So, Trainerman Alec is helping, and he's good humored about it, even when I shoot him Death Looks about having to do the handbike and ropes. Push-ups and pull-ups frustrate me so that I want to hurl cars across a parking lot - except, of course, that my wimpy T-rex arms that can't do a push-up or pull-up are also unable to throw vehicles. I don't cry a la the Biggest Loser folks, but oh my goodness do I get angry when I can't do something. And poor Trainerman can probably see (due to my lack of pokerface) that I want to nuke the whole place from orbit when he tells me "Good job!" after what I know was not a good job at all. AUGH. Frustration.

I let Trainerman know that as a good nerd, while I hate gymming amongst the Beautiful People, what I *am* good at (aside, bizarrely, from anything that involves a rowing/pull motion) is homework, and I asked him to assign me off-day homework to make sure I get my butt to the gym, since three hours a week is not going to cut it. I'm to come in on at least two non-training days to hit a class (yoga, Zumba, etc.) and work the bike, rowing machine, or elliptical for 20 minutes to improve my cardio. I'm hoping that making the gym more of a daily habit will help reduce both the size of my ass and my feeling of being so far out of my depth. Maybe the gym thing the Beautiful People have going for them is catching - like the flu, only better for you.

Change 3: Stress levels. I tend to channel most of my energies into work - the work I do in the library itself, and work-related things like committee work, scholarly writing, and presenting at conferences. Given that my body has taken to tapping out on things requiring late hours, long-term concentration, and strenuous travel, I am trying to recalibrate. Primarily, I am working on reducing my commitments so that what I do work on is high quality, which means less travel and fewer projects. I am working on committing to an earlier bedtime; I feel better and function better when I am rested, which nowadays means a full 8 hours (sometimes 9 or 10 during a bad flare). Losing two to five hours out of each day has been frustrating since it usually comes out of my study time, as I'm working full time toward my doctorate in addition to my job.
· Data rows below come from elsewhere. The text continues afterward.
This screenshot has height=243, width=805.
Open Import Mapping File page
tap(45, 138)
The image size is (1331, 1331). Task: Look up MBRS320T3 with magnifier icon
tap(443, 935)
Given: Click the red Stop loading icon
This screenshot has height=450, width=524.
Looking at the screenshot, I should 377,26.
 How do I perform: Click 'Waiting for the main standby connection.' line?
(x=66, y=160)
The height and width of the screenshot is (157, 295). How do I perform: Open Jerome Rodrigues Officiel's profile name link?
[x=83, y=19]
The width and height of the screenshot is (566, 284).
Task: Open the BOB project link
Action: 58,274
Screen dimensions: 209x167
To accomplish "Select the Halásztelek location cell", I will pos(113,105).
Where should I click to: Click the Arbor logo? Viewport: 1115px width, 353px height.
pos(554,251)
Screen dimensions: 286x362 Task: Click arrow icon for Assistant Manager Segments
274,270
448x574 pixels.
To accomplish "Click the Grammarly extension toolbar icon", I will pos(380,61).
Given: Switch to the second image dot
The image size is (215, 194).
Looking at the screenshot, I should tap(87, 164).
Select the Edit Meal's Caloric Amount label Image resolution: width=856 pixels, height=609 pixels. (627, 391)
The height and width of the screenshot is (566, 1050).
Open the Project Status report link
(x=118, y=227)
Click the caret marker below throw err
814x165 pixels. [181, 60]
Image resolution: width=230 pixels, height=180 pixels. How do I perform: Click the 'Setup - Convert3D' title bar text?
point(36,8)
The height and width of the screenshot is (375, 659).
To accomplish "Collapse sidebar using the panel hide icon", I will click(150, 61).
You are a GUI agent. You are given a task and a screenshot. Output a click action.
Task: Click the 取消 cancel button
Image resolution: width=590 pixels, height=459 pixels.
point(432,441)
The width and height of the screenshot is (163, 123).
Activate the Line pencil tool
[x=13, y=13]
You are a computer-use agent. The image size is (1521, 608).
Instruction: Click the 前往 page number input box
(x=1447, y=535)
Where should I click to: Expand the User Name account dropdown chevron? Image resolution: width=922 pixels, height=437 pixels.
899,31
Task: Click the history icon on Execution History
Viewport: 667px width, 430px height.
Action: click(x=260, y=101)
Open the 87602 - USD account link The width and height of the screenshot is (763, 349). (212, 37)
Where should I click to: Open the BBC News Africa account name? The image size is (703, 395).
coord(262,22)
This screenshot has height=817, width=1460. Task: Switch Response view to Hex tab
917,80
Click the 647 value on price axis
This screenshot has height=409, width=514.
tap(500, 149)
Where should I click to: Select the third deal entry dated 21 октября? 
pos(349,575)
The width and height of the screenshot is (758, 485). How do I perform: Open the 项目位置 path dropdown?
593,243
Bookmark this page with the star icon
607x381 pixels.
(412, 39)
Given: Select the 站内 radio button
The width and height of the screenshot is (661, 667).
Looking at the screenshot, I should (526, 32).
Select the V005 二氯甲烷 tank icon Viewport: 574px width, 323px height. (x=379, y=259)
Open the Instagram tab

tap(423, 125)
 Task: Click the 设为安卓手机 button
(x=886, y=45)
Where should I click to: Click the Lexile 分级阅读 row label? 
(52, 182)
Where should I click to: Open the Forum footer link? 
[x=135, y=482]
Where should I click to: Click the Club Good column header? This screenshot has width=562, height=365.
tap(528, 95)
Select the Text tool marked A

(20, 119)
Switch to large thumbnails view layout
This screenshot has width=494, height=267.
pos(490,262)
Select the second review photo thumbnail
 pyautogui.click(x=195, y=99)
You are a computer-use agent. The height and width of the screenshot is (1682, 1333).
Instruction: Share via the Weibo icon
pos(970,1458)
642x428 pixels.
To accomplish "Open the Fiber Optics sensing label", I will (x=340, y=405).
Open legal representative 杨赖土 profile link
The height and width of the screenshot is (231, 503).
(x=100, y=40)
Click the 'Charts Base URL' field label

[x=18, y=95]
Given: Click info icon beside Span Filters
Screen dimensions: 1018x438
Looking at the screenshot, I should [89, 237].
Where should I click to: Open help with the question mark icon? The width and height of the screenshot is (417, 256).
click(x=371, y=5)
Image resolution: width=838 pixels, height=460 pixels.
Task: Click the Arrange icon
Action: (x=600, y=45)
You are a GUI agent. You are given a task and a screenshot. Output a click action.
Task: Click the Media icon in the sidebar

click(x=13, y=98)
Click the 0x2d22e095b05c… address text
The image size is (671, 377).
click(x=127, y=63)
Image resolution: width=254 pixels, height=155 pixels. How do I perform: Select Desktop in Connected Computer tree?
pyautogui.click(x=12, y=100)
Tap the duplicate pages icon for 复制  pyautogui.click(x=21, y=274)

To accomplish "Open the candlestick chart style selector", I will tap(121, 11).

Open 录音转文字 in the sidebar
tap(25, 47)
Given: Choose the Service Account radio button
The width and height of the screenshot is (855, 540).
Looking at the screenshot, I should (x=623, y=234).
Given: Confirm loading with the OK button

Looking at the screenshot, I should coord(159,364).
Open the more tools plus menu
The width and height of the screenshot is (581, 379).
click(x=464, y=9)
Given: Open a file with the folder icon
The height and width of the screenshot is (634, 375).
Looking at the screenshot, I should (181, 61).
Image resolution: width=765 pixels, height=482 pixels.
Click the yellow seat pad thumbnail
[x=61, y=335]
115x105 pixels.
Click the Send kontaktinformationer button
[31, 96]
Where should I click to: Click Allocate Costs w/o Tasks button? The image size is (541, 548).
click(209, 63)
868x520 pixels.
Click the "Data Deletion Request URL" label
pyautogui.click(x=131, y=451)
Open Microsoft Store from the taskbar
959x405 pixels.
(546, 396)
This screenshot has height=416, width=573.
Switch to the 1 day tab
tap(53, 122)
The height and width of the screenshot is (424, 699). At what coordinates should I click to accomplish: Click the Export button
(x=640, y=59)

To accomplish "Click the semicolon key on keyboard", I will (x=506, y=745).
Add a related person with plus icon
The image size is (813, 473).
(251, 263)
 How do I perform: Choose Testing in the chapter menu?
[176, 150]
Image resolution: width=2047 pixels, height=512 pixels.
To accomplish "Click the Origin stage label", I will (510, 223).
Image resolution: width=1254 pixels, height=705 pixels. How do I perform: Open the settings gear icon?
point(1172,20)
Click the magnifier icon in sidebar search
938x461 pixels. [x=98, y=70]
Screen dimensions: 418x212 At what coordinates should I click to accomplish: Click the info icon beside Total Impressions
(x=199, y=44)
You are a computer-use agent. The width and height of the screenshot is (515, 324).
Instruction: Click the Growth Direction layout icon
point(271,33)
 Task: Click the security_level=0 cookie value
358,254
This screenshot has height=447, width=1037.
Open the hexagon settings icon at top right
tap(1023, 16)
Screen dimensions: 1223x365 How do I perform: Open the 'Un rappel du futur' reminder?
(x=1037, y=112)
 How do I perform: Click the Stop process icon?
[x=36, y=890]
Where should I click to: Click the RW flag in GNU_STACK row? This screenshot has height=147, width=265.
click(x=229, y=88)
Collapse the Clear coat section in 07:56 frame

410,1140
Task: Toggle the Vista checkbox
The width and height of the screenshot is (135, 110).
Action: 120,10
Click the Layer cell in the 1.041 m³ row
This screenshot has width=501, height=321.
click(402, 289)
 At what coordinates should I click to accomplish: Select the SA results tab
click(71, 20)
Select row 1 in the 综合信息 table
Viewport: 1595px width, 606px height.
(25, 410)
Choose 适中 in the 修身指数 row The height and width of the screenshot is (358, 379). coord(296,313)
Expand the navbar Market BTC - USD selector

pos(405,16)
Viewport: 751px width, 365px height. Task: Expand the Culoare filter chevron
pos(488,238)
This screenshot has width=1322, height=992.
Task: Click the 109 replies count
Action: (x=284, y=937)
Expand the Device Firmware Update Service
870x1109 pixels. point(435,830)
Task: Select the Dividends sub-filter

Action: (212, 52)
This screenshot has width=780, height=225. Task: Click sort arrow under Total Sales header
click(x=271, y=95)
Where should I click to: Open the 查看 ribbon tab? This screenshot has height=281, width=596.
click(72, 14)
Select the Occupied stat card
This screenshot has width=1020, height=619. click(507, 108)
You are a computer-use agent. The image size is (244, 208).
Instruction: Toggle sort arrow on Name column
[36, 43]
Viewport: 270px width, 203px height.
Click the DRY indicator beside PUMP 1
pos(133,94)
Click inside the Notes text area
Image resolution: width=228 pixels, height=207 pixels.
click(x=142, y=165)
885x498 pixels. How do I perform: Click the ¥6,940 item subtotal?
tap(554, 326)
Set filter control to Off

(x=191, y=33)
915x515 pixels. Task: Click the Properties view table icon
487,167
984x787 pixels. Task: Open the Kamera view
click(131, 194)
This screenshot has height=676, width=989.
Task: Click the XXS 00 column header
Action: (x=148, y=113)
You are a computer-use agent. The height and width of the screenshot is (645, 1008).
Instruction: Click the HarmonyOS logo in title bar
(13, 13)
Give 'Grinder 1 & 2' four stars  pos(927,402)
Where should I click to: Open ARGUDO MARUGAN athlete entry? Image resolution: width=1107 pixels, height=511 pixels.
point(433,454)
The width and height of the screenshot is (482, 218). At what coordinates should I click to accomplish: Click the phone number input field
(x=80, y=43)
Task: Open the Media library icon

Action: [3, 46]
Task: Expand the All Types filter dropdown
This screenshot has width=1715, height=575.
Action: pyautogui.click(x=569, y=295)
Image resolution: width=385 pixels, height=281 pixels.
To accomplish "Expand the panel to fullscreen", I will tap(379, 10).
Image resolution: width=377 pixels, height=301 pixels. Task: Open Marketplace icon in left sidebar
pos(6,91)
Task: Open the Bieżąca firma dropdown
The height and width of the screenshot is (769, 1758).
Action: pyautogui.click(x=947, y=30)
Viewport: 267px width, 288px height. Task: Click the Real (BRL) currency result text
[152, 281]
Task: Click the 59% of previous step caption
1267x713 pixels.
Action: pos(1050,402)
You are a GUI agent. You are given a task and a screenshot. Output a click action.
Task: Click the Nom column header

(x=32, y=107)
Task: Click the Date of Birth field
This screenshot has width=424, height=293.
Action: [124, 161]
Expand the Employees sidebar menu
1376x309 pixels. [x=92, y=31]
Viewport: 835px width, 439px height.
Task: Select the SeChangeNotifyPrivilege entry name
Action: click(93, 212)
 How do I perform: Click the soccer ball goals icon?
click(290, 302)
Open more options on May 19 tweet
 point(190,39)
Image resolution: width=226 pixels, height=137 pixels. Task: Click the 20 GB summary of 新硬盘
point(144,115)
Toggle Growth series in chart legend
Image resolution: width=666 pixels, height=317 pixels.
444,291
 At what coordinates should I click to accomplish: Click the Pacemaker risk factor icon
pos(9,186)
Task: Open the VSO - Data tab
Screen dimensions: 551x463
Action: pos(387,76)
Because of my nature, if I am not allowed to stress or over-commit to work, I have been tapping my teeth trying to figure out where to put all that mental energy. Even pleasure reading leaves me restless. Now, my sister is a bad-ass competitive triathlete. Reading about what she does makes me wonder if I can channel all this mental energy into some sort of physical competition. Which is sort of laughable, since I am as slow, clumsy and fat as she is lean and fast...but if I need to shift my obsession to something new, maybe fitness is where to go. I've interlibrary loaned a copy of Jayne Williams's Slow Fat Triathlete: Live Your Athletic Dreams in the Body You Have Now in the hopes that it will inspire me to figure out a way to build a decent fitness program that I will stick to. My attempt to become a fauxthlete, if you will.

Triathlons likely won't be it for me, since I don't know how to swim (though I do a mean dogpaddle and can stay afloat for days if survival is all that's required), my balance is terrible on a bike (I've been known to run into parked cars), and running will make my knees and hips secede. But I've found the one thing I'm good at in the gym is rowing (either on the row machine or using the weight machines or resistance bands), plus flipping a giant heavy tractor tire over down a hallway. (Hooray for gyms in the South!) At least, those are the things that make me feel strong. In any case, I'm trying to at least steer my obsessively competitive nature to something sport-like instead of sedentary. Any and all recommendations appreciated; I'm way out of my depth on this one.

[For those of you more interested in the food side of things, there will be more paleo food posting tonight, as I have a scrumptious chicken soup crockpotting at home.]

2 comments:

  1. Improving your life/health/habits is totally a game of manipulating your psyche into accepting the new reality. If competition works for you, USE IT. And go out there and fucking WIN at it. I know you can. :)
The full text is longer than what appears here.